• _What is being asked_: Format each of the following lines as a string in a JSON list, one entry per line, and omit the blank lines.

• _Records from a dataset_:
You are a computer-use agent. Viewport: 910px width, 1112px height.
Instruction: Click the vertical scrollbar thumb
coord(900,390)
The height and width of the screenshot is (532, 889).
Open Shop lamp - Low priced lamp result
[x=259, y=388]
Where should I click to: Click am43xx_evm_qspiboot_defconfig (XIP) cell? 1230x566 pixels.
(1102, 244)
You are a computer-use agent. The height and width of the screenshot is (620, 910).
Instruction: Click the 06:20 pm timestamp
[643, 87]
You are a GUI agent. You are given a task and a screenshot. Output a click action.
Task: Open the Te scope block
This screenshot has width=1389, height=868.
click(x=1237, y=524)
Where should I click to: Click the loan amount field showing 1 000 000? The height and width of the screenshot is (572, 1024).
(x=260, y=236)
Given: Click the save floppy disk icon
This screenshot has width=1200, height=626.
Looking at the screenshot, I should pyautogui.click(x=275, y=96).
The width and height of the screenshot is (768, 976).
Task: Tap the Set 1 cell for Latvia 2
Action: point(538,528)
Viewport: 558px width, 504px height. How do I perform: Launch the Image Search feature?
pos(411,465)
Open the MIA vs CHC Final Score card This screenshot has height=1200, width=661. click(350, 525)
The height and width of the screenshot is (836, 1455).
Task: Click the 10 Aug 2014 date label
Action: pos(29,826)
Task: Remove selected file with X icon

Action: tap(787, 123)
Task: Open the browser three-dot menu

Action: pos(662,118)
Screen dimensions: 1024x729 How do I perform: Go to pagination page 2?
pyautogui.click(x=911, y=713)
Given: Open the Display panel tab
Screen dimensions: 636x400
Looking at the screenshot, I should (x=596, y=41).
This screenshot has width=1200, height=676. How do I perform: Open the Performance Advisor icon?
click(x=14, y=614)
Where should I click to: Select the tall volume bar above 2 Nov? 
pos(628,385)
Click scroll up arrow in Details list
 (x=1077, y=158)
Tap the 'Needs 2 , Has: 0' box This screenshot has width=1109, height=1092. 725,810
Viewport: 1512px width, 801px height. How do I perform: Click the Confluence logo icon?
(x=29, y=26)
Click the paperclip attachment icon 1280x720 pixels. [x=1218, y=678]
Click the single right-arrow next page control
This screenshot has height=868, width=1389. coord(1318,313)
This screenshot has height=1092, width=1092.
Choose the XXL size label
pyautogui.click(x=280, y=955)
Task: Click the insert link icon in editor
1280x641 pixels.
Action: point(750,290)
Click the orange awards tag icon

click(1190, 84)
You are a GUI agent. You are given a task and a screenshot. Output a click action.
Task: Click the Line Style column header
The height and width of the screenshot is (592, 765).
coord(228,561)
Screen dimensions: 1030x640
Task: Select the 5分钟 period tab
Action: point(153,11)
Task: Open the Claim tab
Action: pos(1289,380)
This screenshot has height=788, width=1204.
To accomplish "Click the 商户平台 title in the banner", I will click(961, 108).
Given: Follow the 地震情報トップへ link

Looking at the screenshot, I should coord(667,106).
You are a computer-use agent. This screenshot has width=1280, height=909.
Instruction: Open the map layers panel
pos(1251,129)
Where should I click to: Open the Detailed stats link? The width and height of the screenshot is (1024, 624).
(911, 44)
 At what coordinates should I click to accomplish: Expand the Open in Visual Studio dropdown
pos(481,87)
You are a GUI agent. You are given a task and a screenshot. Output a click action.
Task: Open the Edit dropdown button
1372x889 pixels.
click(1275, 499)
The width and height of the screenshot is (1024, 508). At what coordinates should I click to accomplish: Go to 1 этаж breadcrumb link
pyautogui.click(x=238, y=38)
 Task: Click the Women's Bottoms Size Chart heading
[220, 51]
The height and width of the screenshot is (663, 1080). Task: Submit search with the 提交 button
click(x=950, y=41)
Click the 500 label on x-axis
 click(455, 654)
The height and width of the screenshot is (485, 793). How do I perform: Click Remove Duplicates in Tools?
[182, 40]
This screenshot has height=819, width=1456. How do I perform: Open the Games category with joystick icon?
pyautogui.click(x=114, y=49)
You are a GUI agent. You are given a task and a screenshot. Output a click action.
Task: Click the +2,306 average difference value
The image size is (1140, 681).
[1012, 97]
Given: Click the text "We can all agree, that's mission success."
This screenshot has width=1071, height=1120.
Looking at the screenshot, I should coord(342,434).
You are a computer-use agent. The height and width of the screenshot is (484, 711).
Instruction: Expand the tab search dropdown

• _The response_:
[
  "You are a computer-use agent. Viewport: 910px width, 1112px height.",
  "Instruction: Click the vertical scrollbar thumb",
  "coord(900,390)",
  "The height and width of the screenshot is (532, 889).",
  "Open Shop lamp - Low priced lamp result",
  "[x=259, y=388]",
  "Where should I click to: Click am43xx_evm_qspiboot_defconfig (XIP) cell? 1230x566 pixels.",
  "(1102, 244)",
  "You are a computer-use agent. The height and width of the screenshot is (620, 910).",
  "Instruction: Click the 06:20 pm timestamp",
  "[643, 87]",
  "You are a GUI agent. You are given a task and a screenshot. Output a click action.",
  "Task: Open the Te scope block",
  "This screenshot has width=1389, height=868.",
  "click(x=1237, y=524)",
  "Where should I click to: Click the loan amount field showing 1 000 000? The height and width of the screenshot is (572, 1024).",
  "(x=260, y=236)",
  "Given: Click the save floppy disk icon",
  "This screenshot has width=1200, height=626.",
  "Looking at the screenshot, I should pyautogui.click(x=275, y=96).",
  "The width and height of the screenshot is (768, 976).",
  "Task: Tap the Set 1 cell for Latvia 2",
  "Action: point(538,528)",
  "Viewport: 558px width, 504px height. How do I perform: Launch the Image Search feature?",
  "pos(411,465)",
  "Open the MIA vs CHC Final Score card This screenshot has height=1200, width=661. click(350, 525)",
  "The height and width of the screenshot is (836, 1455).",
  "Task: Click the 10 Aug 2014 date label",
  "Action: pos(29,826)",
  "Task: Remove selected file with X icon",
  "Action: tap(787, 123)",
  "Task: Open the browser three-dot menu",
  "Action: pos(662,118)",
  "Screen dimensions: 1024x729 How do I perform: Go to pagination page 2?",
  "pyautogui.click(x=911, y=713)",
  "Given: Open the Display panel tab",
  "Screen dimensions: 636x400",
  "Looking at the screenshot, I should (x=596, y=41).",
  "This screenshot has width=1200, height=676. How do I perform: Open the Performance Advisor icon?",
  "click(x=14, y=614)",
  "Where should I click to: Select the tall volume bar above 2 Nov? ",
  "pos(628,385)",
  "Click scroll up arrow in Details list",
  " (x=1077, y=158)",
  "Tap the 'Needs 2 , Has: 0' box This screenshot has width=1109, height=1092. 725,810",
  "Viewport: 1512px width, 801px height. How do I perform: Click the Confluence logo icon?",
  "(x=29, y=26)",
  "Click the paperclip attachment icon 1280x720 pixels. [x=1218, y=678]",
  "Click the single right-arrow next page control",
  "This screenshot has height=868, width=1389. coord(1318,313)",
  "This screenshot has height=1092, width=1092.",
  "Choose the XXL size label",
  "pyautogui.click(x=280, y=955)",
  "Task: Click the insert link icon in editor",
  "1280x641 pixels.",
  "Action: point(750,290)",
  "Click the orange awards tag icon",
  "click(1190, 84)",
  "You are a GUI agent. You are given a task and a screenshot. Output a click action.",
  "Task: Click the Line Style column header",
  "The height and width of the screenshot is (592, 765).",
  "coord(228,561)",
  "Screen dimensions: 1030x640",
  "Task: Select the 5分钟 period tab",
  "Action: point(153,11)",
  "Task: Open the Claim tab",
  "Action: pos(1289,380)",
  "This screenshot has height=788, width=1204.",
  "To accomplish \"Click the 商户平台 title in the banner\", I will click(961, 108).",
  "Given: Follow the 地震情報トップへ link",
  "Looking at the screenshot, I should coord(667,106).",
  "You are a computer-use agent. This screenshot has width=1280, height=909.",
  "Instruction: Open the map layers panel",
  "pos(1251,129)",
  "Where should I click to: Open the Detailed stats link? The width and height of the screenshot is (1024, 624).",
  "(911, 44)",
  " At what coordinates should I click to accomplish: Expand the Open in Visual Studio dropdown",
  "pos(481,87)",
  "You are a GUI agent. You are given a task and a screenshot. Output a click action.",
  "Task: Open the Edit dropdown button",
  "1372x889 pixels.",
  "click(1275, 499)",
  "The width and height of the screenshot is (1024, 508). At what coordinates should I click to accomplish: Go to 1 этаж breadcrumb link",
  "pyautogui.click(x=238, y=38)",
  " Task: Click the Women's Bottoms Size Chart heading",
  "[220, 51]",
  "The height and width of the screenshot is (663, 1080). Task: Submit search with the 提交 button",
  "click(x=950, y=41)",
  "Click the 500 label on x-axis",
  " click(455, 654)",
  "The height and width of the screenshot is (485, 793). How do I perform: Click Remove Duplicates in Tools?",
  "[182, 40]",
  "This screenshot has height=819, width=1456. How do I perform: Open the Games category with joystick icon?",
  "pyautogui.click(x=114, y=49)",
  "You are a GUI agent. You are given a task and a screenshot. Output a click action.",
  "Task: Click the +2,306 average difference value",
  "The image size is (1140, 681).",
  "[1012, 97]",
  "Given: Click the text \"We can all agree, that's mission success.\"",
  "This screenshot has width=1071, height=1120.",
  "Looking at the screenshot, I should coord(342,434).",
  "You are a computer-use agent. The height and width of the screenshot is (484, 711).",
  "Instruction: Expand the tab search dropdown"
]